Fighting the Pressure to Settle Down in Your Twenties
Young adults should feel comfortable being single without adhering to the majority
It feels like everyone in my social circle is either getting married or having babies. All I can say is that I won a box of free dessert last week.
According to a New York Times article, young adults are actually waiting to marry and have children later in life. The article states that both men and women tend to want to advance in their careers before settling down these days. In fact, many of them still carry student debt and are concerned about the high cost of housing.
In Vancouver, I can imagine people in their twenties struggling to live on their own unless they’re splitting living expenses with a partner. Otherwise, settling down young can be a burden, especially if you’re not exactly excited to check the daily balance on your savings account.
When I visited the Philippines in April, a Filipino pastor asked if I wanted to settle down anytime soon. She made it seem like there was something wrong with me being single at the age of 24. It was kind of an ignorant thing to ask, and it made my blood boil a bit, but since I came from North America, she shouldn’t have assumed that I live a similar lifestyle to the women in her congregation. Forgive me for trying to build a career for myself before making babies. Jeez.
While the thought of meeting someone and getting married sounds exciting, I can’t picture myself doing it anytime soon. For one thing, I’m not in a proper financial state to get married because I’m not even working full-time and I haven’t settled into my career yet. I know of a few young married couples who are still in university, so I can’t really say that getting my career started is a prerequisite for marriage, but I’d like to feel confident in my financial stability so I can offer a sufficient funds to my partner for rent and any other living expenses we might share.
At the same time, splitting rent is definitely a pro for many young couples looking to move in together.
A former coworker of mine recently got engaged to her boyfriend of five years. She says that one of the benefits of living with him for the past four years is that they’ve been able to work together to build a suitable life for themselves. Even if I wasn’t settled in my career yet but was financially stable, I would certainly do the same.
Belinda Hewitt, an Associate Professor in Sociology at the University of Melbourne, wrote in an article by The Sydney Morning Herald that people change a lot from their early twenties to their early thirties, as they begin to assess what works for them and what doesn’t. That makes sense to me. There are still so many things I need to figure out about myself before I choose to get married.
Eventually, I’d like to settle down, but I want it to happen when I’m ready—not when I feel pressured to.
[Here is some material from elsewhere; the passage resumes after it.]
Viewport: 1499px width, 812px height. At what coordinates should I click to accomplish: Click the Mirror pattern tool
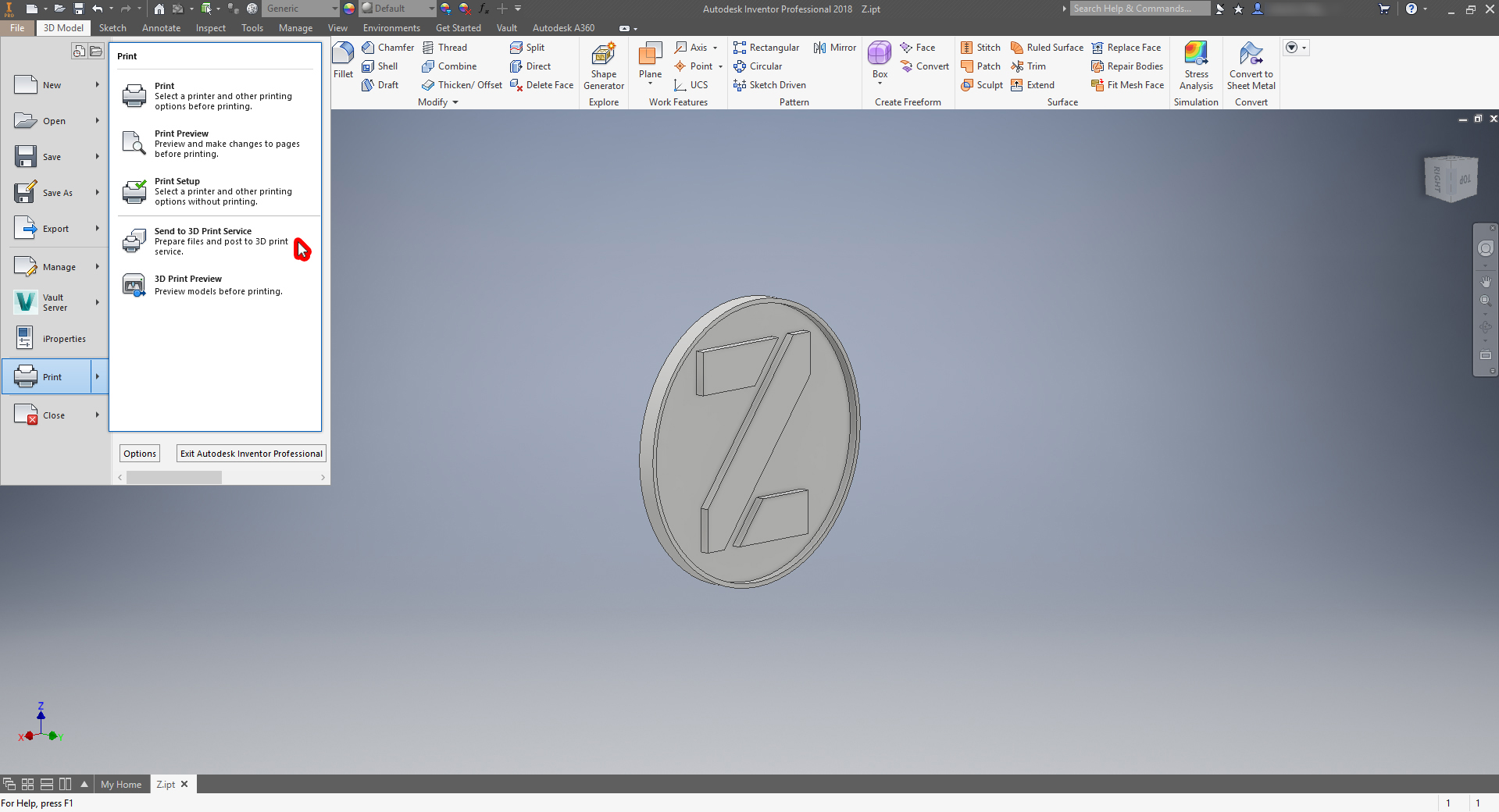(x=835, y=48)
I admit that it feels weird to have so many friends who are dating, engaged, or married. However, if I’m not ready to move onto that stage in my life, I shouldn’t feel pressured to settle down just because I’m already in my mid-twenties. I can’t blame the Filipinio pastor for questioning me because most of the women in the Philippines get married young and have kids soon after; it’s a cultural difference. However, I can critique her for expecting me to be settled down because I am a young woman.